INPUT Block Start

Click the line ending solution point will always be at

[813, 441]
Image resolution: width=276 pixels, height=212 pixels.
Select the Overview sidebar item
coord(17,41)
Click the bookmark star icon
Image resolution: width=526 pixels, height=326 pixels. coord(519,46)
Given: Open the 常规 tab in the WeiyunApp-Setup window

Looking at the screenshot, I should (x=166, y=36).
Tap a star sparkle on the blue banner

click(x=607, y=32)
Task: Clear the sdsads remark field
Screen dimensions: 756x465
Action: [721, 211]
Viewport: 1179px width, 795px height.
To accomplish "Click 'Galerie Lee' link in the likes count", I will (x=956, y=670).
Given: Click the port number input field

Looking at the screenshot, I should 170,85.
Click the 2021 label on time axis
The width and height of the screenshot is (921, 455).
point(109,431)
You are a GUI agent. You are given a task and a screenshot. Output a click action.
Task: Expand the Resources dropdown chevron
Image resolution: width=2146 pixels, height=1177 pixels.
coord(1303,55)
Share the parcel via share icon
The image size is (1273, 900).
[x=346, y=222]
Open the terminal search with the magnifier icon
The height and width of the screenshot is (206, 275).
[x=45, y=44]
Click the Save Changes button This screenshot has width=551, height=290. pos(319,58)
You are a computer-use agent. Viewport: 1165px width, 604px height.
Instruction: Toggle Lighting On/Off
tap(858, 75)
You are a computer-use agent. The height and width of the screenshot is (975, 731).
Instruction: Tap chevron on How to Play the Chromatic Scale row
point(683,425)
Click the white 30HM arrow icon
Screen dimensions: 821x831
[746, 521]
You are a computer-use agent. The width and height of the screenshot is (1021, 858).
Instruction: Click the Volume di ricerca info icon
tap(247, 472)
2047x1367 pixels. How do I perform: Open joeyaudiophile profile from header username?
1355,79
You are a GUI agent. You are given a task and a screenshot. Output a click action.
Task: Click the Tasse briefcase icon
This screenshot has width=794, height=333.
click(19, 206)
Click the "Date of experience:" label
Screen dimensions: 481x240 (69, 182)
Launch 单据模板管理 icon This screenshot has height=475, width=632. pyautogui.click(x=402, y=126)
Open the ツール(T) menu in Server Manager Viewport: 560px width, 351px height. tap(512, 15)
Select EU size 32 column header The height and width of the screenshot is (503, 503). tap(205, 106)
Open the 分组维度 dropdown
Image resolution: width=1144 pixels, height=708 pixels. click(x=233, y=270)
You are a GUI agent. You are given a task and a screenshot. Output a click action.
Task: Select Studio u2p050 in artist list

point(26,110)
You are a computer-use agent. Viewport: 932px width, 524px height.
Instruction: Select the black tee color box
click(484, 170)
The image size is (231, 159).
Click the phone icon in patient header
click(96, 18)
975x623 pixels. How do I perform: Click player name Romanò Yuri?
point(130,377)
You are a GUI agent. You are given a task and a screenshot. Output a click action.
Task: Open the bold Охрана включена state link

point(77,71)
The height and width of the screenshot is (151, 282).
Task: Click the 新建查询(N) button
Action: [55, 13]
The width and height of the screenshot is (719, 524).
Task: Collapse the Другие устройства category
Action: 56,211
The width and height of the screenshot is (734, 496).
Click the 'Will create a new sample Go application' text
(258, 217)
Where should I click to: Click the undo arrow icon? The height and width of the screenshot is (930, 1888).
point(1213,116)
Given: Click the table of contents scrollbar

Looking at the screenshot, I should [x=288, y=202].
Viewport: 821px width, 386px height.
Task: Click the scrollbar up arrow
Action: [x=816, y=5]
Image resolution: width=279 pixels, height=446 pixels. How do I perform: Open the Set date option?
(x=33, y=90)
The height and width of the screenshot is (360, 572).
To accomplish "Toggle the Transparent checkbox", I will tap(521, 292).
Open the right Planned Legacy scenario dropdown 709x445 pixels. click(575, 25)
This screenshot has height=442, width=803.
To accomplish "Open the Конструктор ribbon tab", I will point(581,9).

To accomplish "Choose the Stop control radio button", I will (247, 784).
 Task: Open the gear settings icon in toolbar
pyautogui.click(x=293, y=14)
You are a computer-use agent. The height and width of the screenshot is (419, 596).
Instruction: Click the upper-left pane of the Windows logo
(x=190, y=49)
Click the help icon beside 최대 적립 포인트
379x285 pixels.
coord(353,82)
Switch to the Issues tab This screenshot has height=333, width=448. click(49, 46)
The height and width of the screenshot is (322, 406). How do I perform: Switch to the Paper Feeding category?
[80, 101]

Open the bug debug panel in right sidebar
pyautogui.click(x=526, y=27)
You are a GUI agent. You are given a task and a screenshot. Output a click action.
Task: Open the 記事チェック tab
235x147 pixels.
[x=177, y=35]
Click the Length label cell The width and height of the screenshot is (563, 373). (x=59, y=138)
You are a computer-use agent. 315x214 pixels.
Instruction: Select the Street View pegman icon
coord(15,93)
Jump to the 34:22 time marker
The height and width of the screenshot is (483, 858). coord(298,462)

INPUT Block End

__THE TASK__
All of the entries should be written out again exactly.

__EXPECTED OUTPUT__
Click the line ending solution point will always be at

[813, 441]
Image resolution: width=276 pixels, height=212 pixels.
Select the Overview sidebar item
coord(17,41)
Click the bookmark star icon
Image resolution: width=526 pixels, height=326 pixels. coord(519,46)
Given: Open the 常规 tab in the WeiyunApp-Setup window

Looking at the screenshot, I should (x=166, y=36).
Tap a star sparkle on the blue banner

click(x=607, y=32)
Task: Clear the sdsads remark field
Screen dimensions: 756x465
Action: [721, 211]
Viewport: 1179px width, 795px height.
To accomplish "Click 'Galerie Lee' link in the likes count", I will (x=956, y=670).
Given: Click the port number input field

Looking at the screenshot, I should 170,85.
Click the 2021 label on time axis
The width and height of the screenshot is (921, 455).
point(109,431)
You are a GUI agent. You are given a task and a screenshot. Output a click action.
Task: Expand the Resources dropdown chevron
Image resolution: width=2146 pixels, height=1177 pixels.
coord(1303,55)
Share the parcel via share icon
The image size is (1273, 900).
[x=346, y=222]
Open the terminal search with the magnifier icon
The height and width of the screenshot is (206, 275).
[x=45, y=44]
Click the Save Changes button This screenshot has width=551, height=290. pos(319,58)
You are a computer-use agent. Viewport: 1165px width, 604px height.
Instruction: Toggle Lighting On/Off
tap(858, 75)
You are a computer-use agent. The height and width of the screenshot is (975, 731).
Instruction: Tap chevron on How to Play the Chromatic Scale row
point(683,425)
Click the white 30HM arrow icon
Screen dimensions: 821x831
[746, 521]
You are a computer-use agent. The width and height of the screenshot is (1021, 858).
Instruction: Click the Volume di ricerca info icon
tap(247, 472)
2047x1367 pixels. How do I perform: Open joeyaudiophile profile from header username?
1355,79
You are a GUI agent. You are given a task and a screenshot. Output a click action.
Task: Click the Tasse briefcase icon
This screenshot has width=794, height=333.
click(19, 206)
Click the "Date of experience:" label
Screen dimensions: 481x240 (69, 182)
Launch 单据模板管理 icon This screenshot has height=475, width=632. pyautogui.click(x=402, y=126)
Open the ツール(T) menu in Server Manager Viewport: 560px width, 351px height. tap(512, 15)
Select EU size 32 column header The height and width of the screenshot is (503, 503). tap(205, 106)
Open the 分组维度 dropdown
Image resolution: width=1144 pixels, height=708 pixels. click(x=233, y=270)
You are a GUI agent. You are given a task and a screenshot. Output a click action.
Task: Select Studio u2p050 in artist list

point(26,110)
You are a computer-use agent. Viewport: 932px width, 524px height.
Instruction: Select the black tee color box
click(484, 170)
The image size is (231, 159).
Click the phone icon in patient header
click(96, 18)
975x623 pixels. How do I perform: Click player name Romanò Yuri?
point(130,377)
You are a GUI agent. You are given a task and a screenshot. Output a click action.
Task: Open the bold Охрана включена state link

point(77,71)
The height and width of the screenshot is (151, 282).
Task: Click the 新建查询(N) button
Action: [55, 13]
The width and height of the screenshot is (719, 524).
Task: Collapse the Другие устройства category
Action: 56,211
The width and height of the screenshot is (734, 496).
Click the 'Will create a new sample Go application' text
(258, 217)
Where should I click to: Click the undo arrow icon? The height and width of the screenshot is (930, 1888).
point(1213,116)
Given: Click the table of contents scrollbar

Looking at the screenshot, I should [x=288, y=202].
Viewport: 821px width, 386px height.
Task: Click the scrollbar up arrow
Action: [x=816, y=5]
Image resolution: width=279 pixels, height=446 pixels. How do I perform: Open the Set date option?
(x=33, y=90)
The height and width of the screenshot is (360, 572).
To accomplish "Toggle the Transparent checkbox", I will tap(521, 292).
Open the right Planned Legacy scenario dropdown 709x445 pixels. click(575, 25)
This screenshot has height=442, width=803.
To accomplish "Open the Конструктор ribbon tab", I will point(581,9).

To accomplish "Choose the Stop control radio button", I will (247, 784).
 Task: Open the gear settings icon in toolbar
pyautogui.click(x=293, y=14)
You are a computer-use agent. The height and width of the screenshot is (419, 596).
Instruction: Click the upper-left pane of the Windows logo
(x=190, y=49)
Click the help icon beside 최대 적립 포인트
379x285 pixels.
coord(353,82)
Switch to the Issues tab This screenshot has height=333, width=448. click(49, 46)
The height and width of the screenshot is (322, 406). How do I perform: Switch to the Paper Feeding category?
[80, 101]

Open the bug debug panel in right sidebar
pyautogui.click(x=526, y=27)
You are a GUI agent. You are given a task and a screenshot. Output a click action.
Task: Open the 記事チェック tab
235x147 pixels.
[x=177, y=35]
Click the Length label cell The width and height of the screenshot is (563, 373). (x=59, y=138)
You are a computer-use agent. 315x214 pixels.
Instruction: Select the Street View pegman icon
coord(15,93)
Jump to the 34:22 time marker
The height and width of the screenshot is (483, 858). coord(298,462)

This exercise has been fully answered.